Double Layer-Interlocked Crystals of Nitrogen-Rich Compounds under Zero-Pressure Conditions

TL;DR

This study reports the discovery of a stable nitrogen-rich crystal structure at zero pressure, achieved through interlocked layers and ionic interactions, advancing high-energy density material development.

Contribution

It introduces a novel double-layer interlocked nitrogen-rich crystal stabilized at zero pressure, demonstrating a new approach for high-energy materials.

Findings

Stable at temperatures below 250 K

Stability due to ionic interactions between Li and N5 rings

Potential for conventional-condition stabilization of nitrogen-rich crystals

Abstract

Stabilizing nitrogen-rich compound crystals under conventional conditions is a key issue in the development and application of high-energy density materials (HEDMs).
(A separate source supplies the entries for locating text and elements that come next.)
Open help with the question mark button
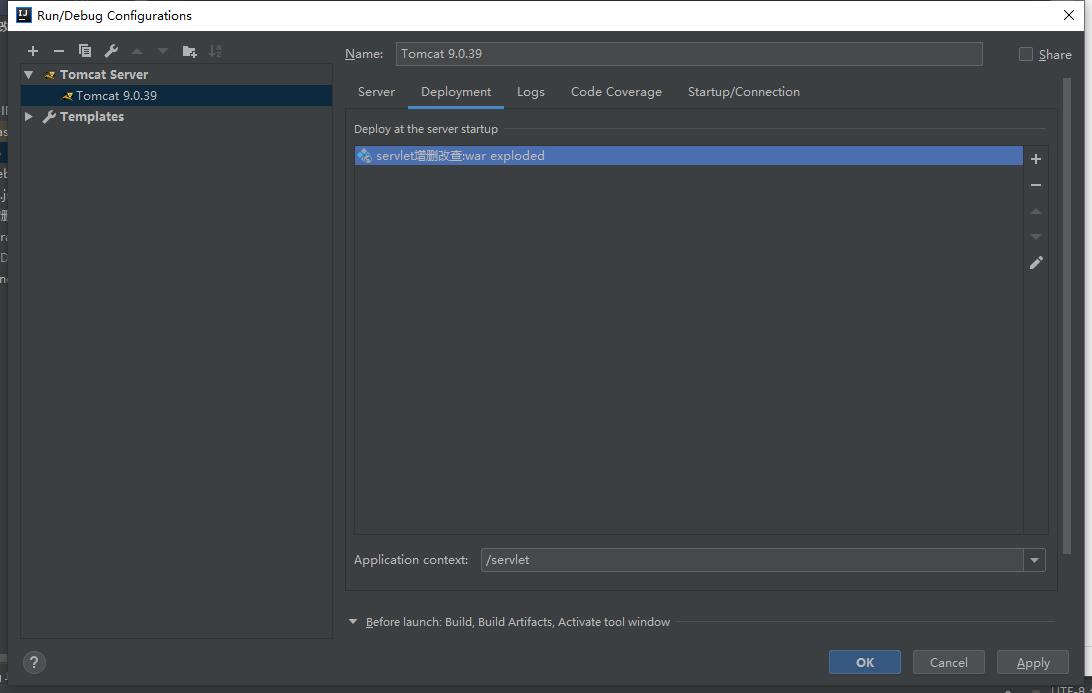 pyautogui.click(x=34, y=662)
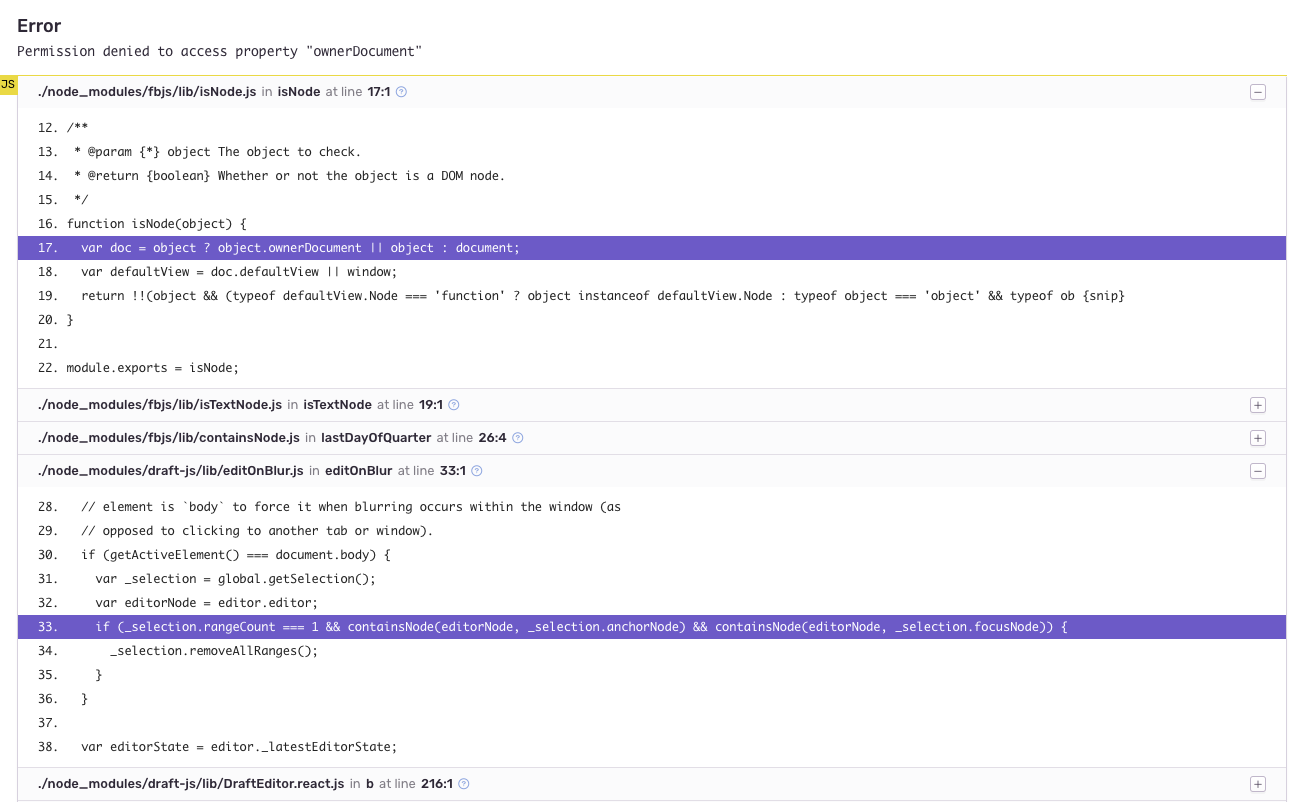Click help icon beside lastDayOfQuarter line 26:4
Viewport: 1304px width, 802px height.
(x=517, y=437)
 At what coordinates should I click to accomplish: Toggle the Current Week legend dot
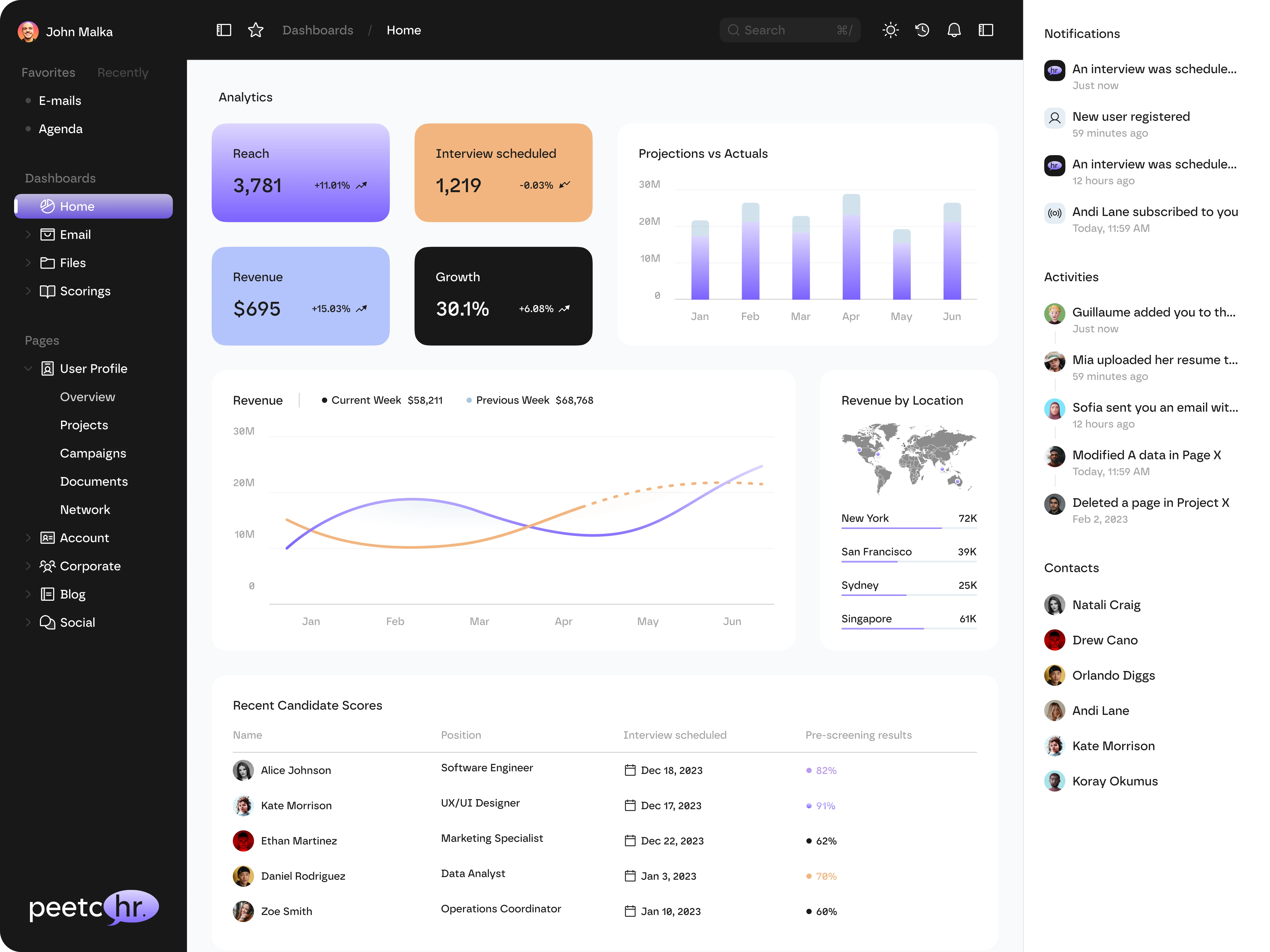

Herein, a two-dimensional double-layer interlocked Li4(N5)2 nitrogen-rich compound crystals, in which the two N5 rings are locked to by sharing four Li atoms, was found to maintain structural stability at zero pressure conditions. Dynamics studies reliably confirm crystal stability below 250 K. Furthermore, the stability of Li4(N5)2 crystal mainly arises from the ionic interaction between Li atoms and N5 rings, formed by the charge transfer from Li atoms to N5 rings. This study highlights the feasibility of stabilizing nitrogen-rich compound crystals under conventional conditions, paving the way for atomic level advancements in HEDMs.